Principle:Volcengine Verl SAPO Algorithm
| Knowledge Sources | |
|---|---|
| Domains | Reinforcement_Learning, Policy_Optimization, RLHF |
| Last Updated | 2026-02-07 18:00 GMT |
Overview
A policy optimization algorithm that replaces PPO's hard clipping with smooth exponential advantage weighting controlled by asymmetric temperature parameters.
Description
Smooth Advantage Policy Optimization (SAPO) is a reinforcement learning algorithm that addresses a limitation of PPO's clipped surrogate objective. Instead of hard-clipping the probability ratio to [1-epsilon, 1+epsilon], SAPO applies a smooth exponential function to the advantage, using two separate temperature parameters:
- tau_pos — Controls the weight of positive advantages (good actions)
- tau_neg — Controls the weight of negative advantages (bad actions)
When tau_neg > tau_pos (the recommended setting from the paper), the algorithm applies stronger correction to poor actions than reward to good ones, creating an asymmetric optimization pressure. This avoids the discontinuity of PPO clipping while maintaining stable policy updates.

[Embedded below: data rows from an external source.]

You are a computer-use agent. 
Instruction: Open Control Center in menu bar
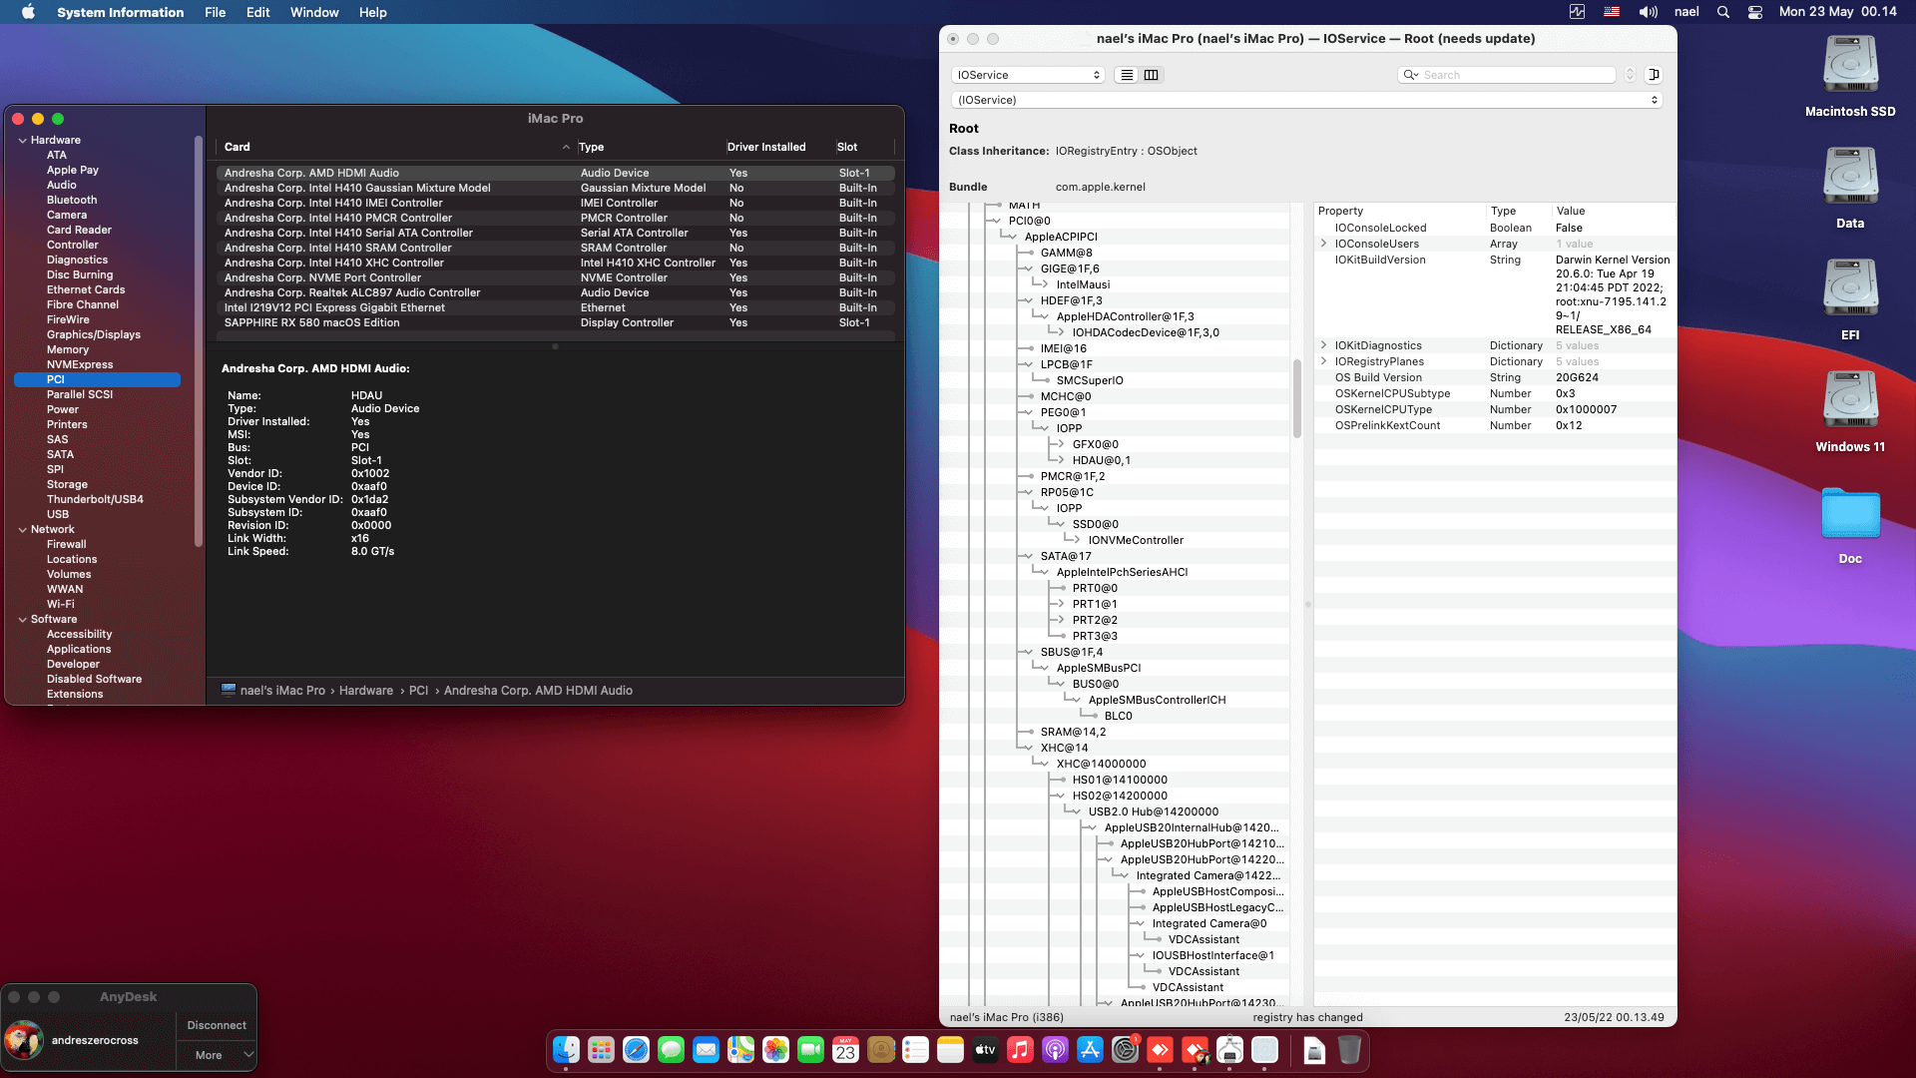point(1754,12)
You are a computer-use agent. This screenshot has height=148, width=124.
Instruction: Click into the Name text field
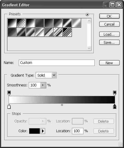(x=57, y=63)
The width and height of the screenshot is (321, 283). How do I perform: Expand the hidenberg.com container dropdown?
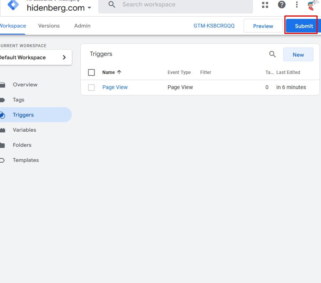point(89,8)
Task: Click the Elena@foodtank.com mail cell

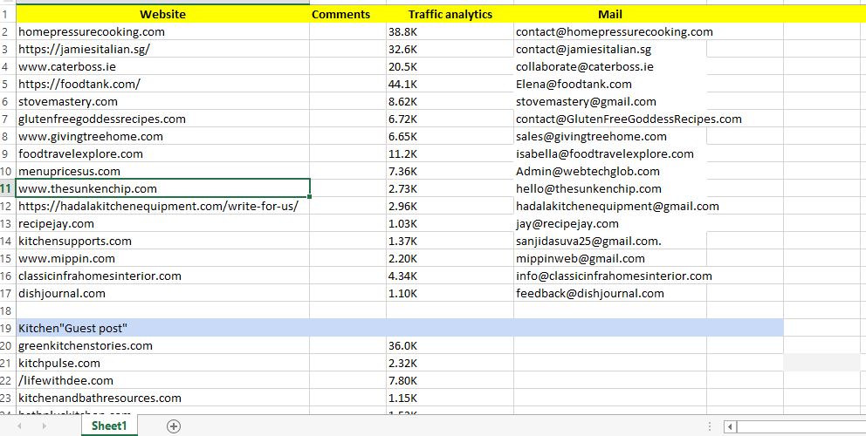Action: pyautogui.click(x=574, y=84)
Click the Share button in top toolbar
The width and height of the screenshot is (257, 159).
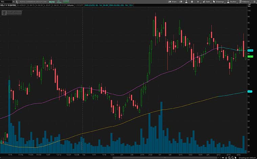pos(173,2)

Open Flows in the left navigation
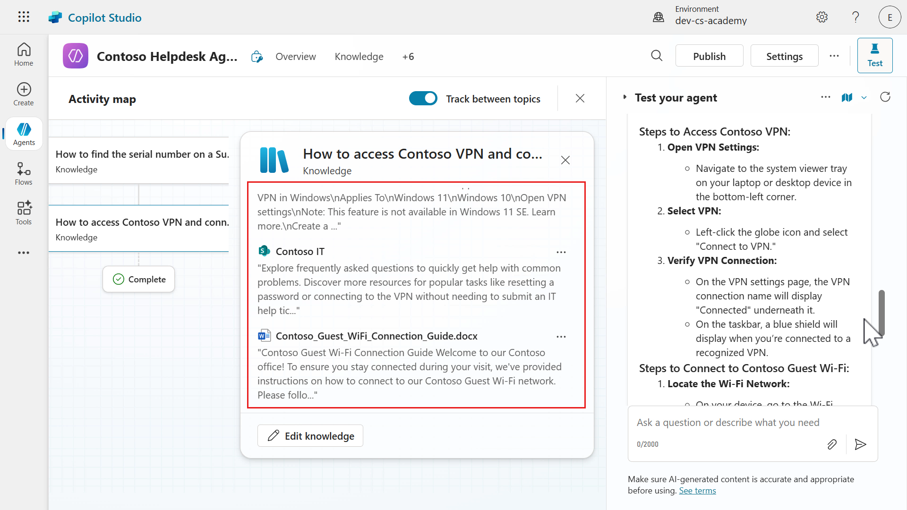(24, 174)
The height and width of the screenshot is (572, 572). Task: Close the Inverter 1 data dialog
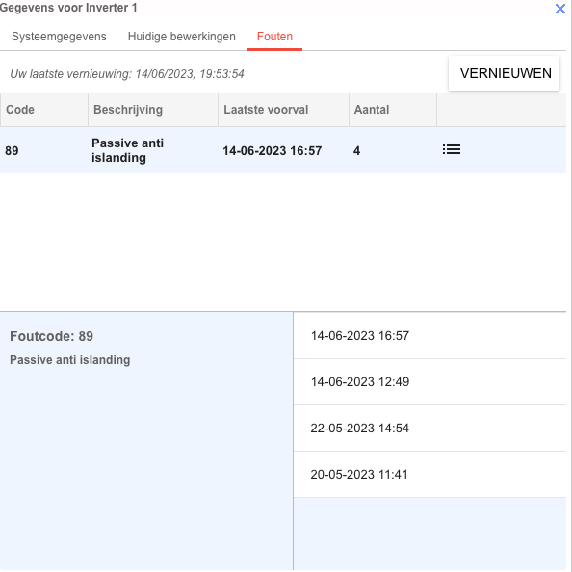[x=559, y=9]
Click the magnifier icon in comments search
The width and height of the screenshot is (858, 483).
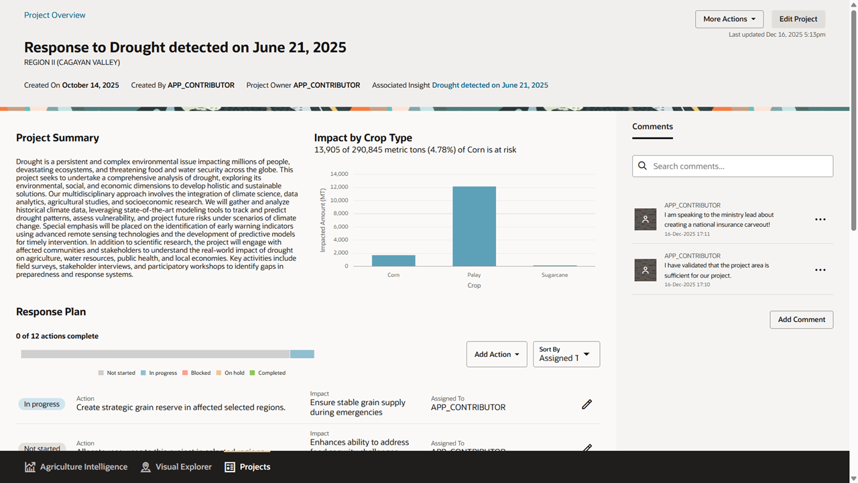click(643, 166)
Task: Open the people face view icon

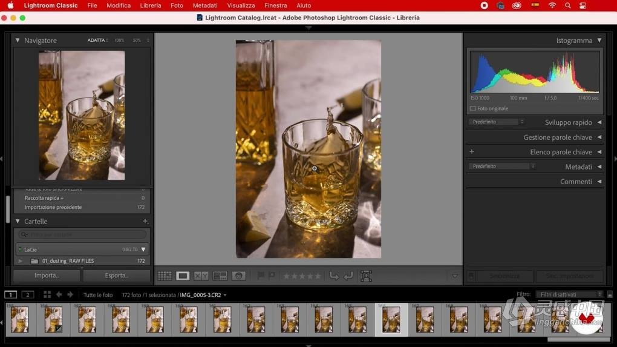Action: click(x=239, y=276)
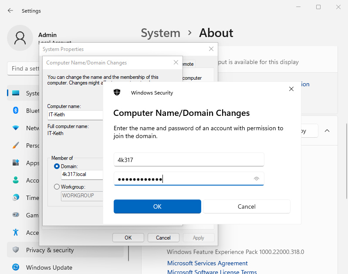Go back using the Settings back arrow

point(10,10)
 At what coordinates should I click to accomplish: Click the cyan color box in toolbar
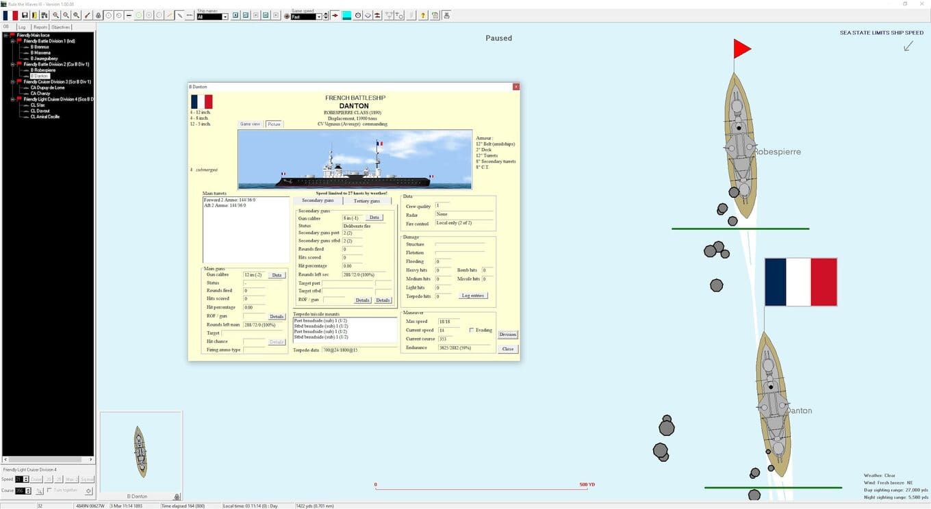coord(346,15)
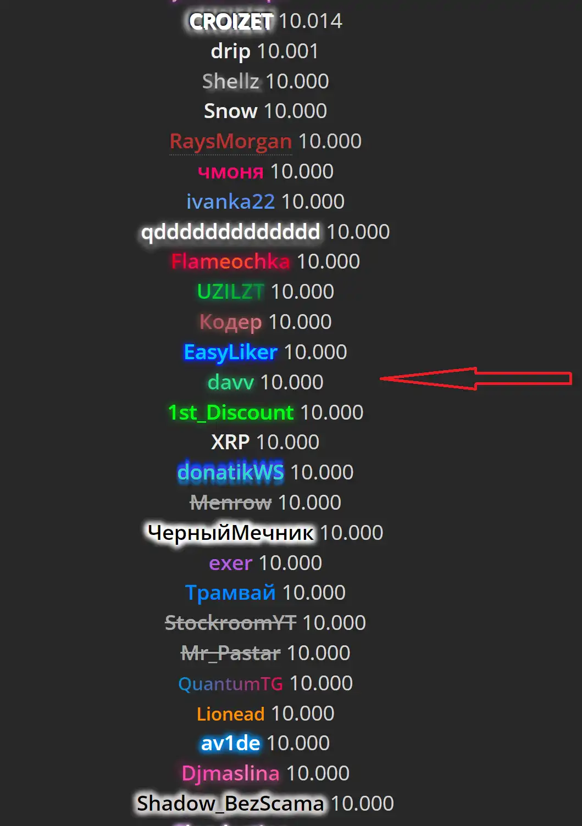The width and height of the screenshot is (582, 826).
Task: Click the Shadow_BezScama username
Action: [230, 804]
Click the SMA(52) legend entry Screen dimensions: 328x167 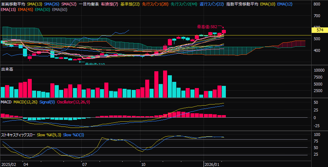point(69,4)
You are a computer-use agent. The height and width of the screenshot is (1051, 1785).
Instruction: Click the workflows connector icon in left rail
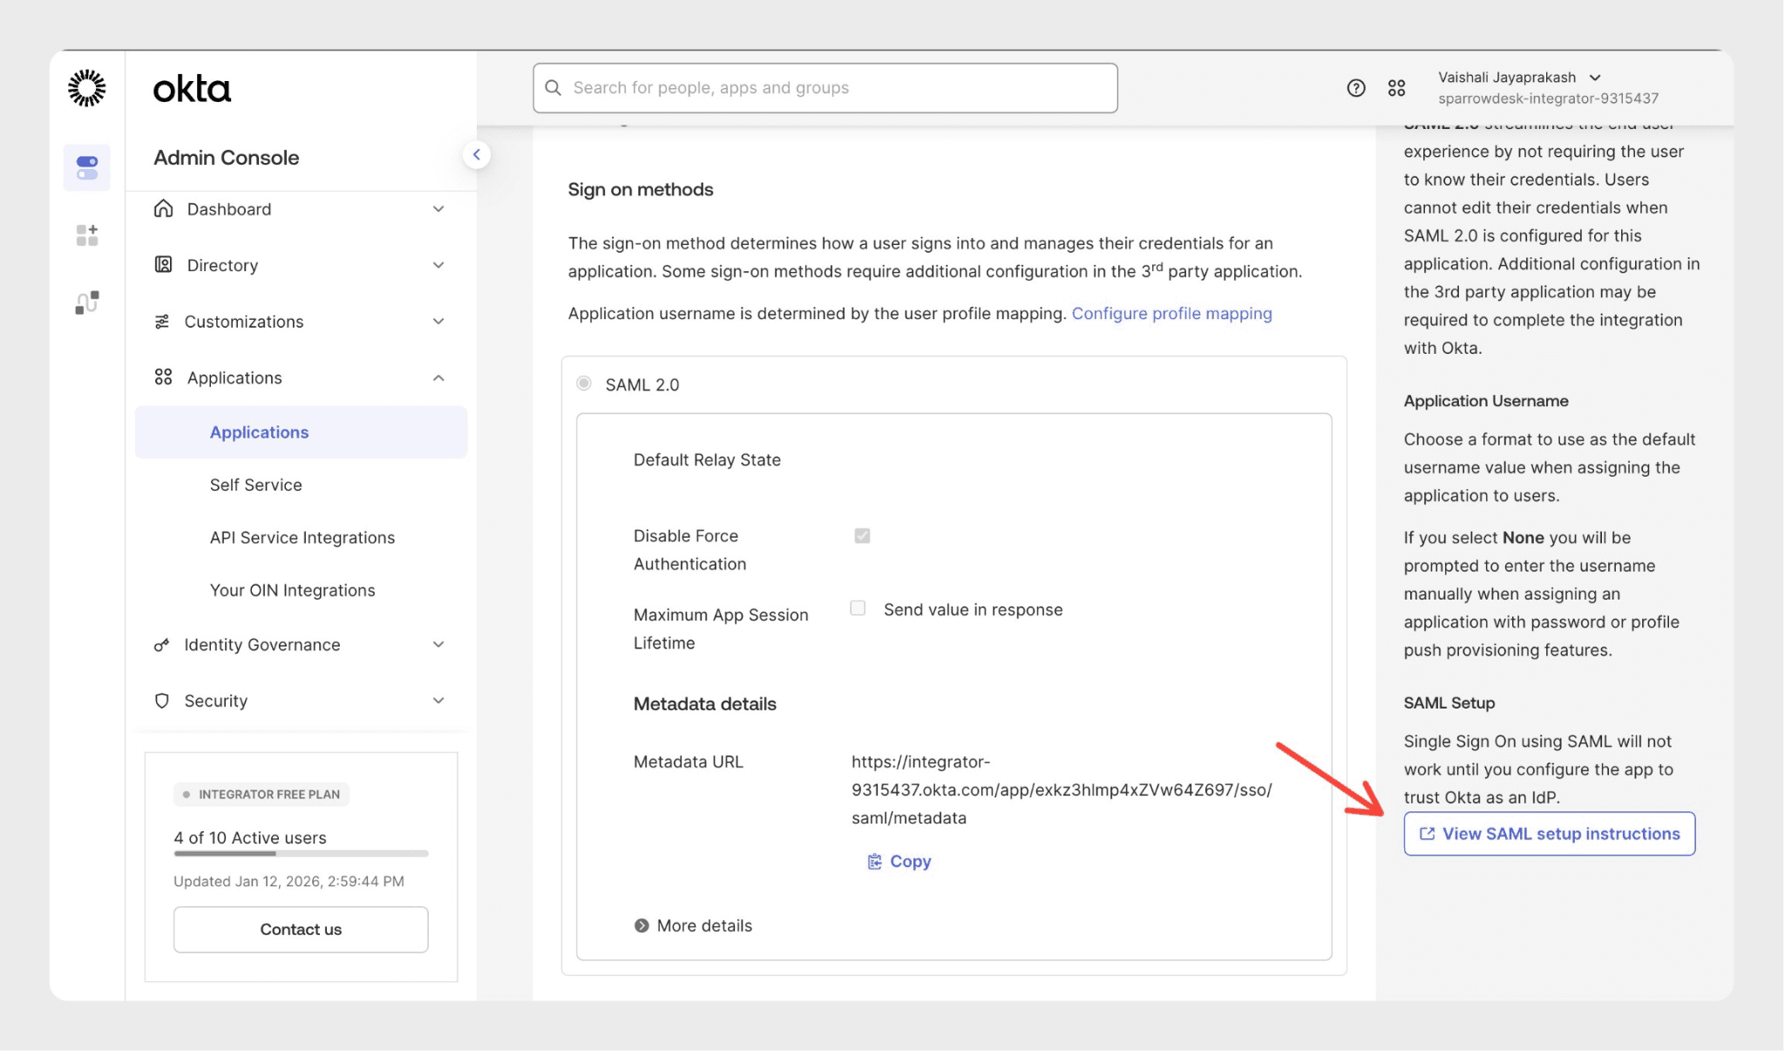(x=87, y=302)
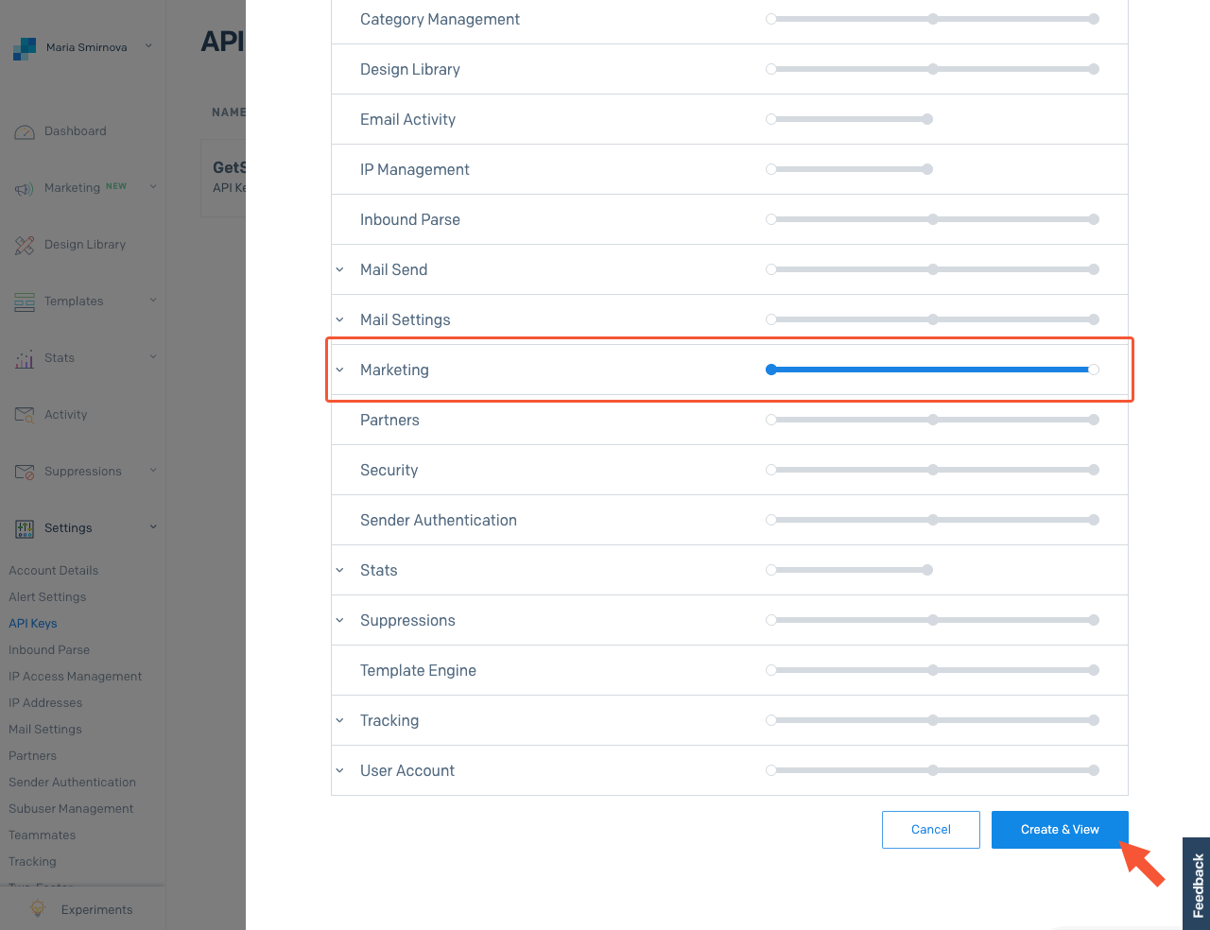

SAPO is implemented in verl by setting loss_mode=sapo in the actor configuration, which switches the policy loss computation from clipped surrogate to smooth exponential weighting.
Usage
Use this principle when training language models with RL and you want smoother optimization dynamics than PPO clipping provides. It is particularly suited for large MoE models (e.g., Qwen3-30B-A3B) where the discontinuity of PPO clipping can cause unstable training.
Theoretical Basis
The SAPO loss replaces PPO's clipped objective with:
Pseudo-code Logic:
# Abstract algorithm (NOT real implementation)
ratio = new_policy_prob / old_policy_prob
advantage = compute_advantage(rewards, values)
# Instead of PPO clipping:
# clipped_ratio = clip(ratio, 1-eps, 1+eps)
# loss = -min(ratio * advantage, clipped_ratio * advantage)
# SAPO uses smooth exponential weighting:
if advantage >= 0:
weight = exp(advantage / tau_pos)
else:
weight = exp(advantage / tau_neg)
loss = -weight * ratio * advantage
The key insight is that with tau_neg > tau_pos, negative advantages receive stronger gradients, making the policy more conservative about generating low-quality outputs.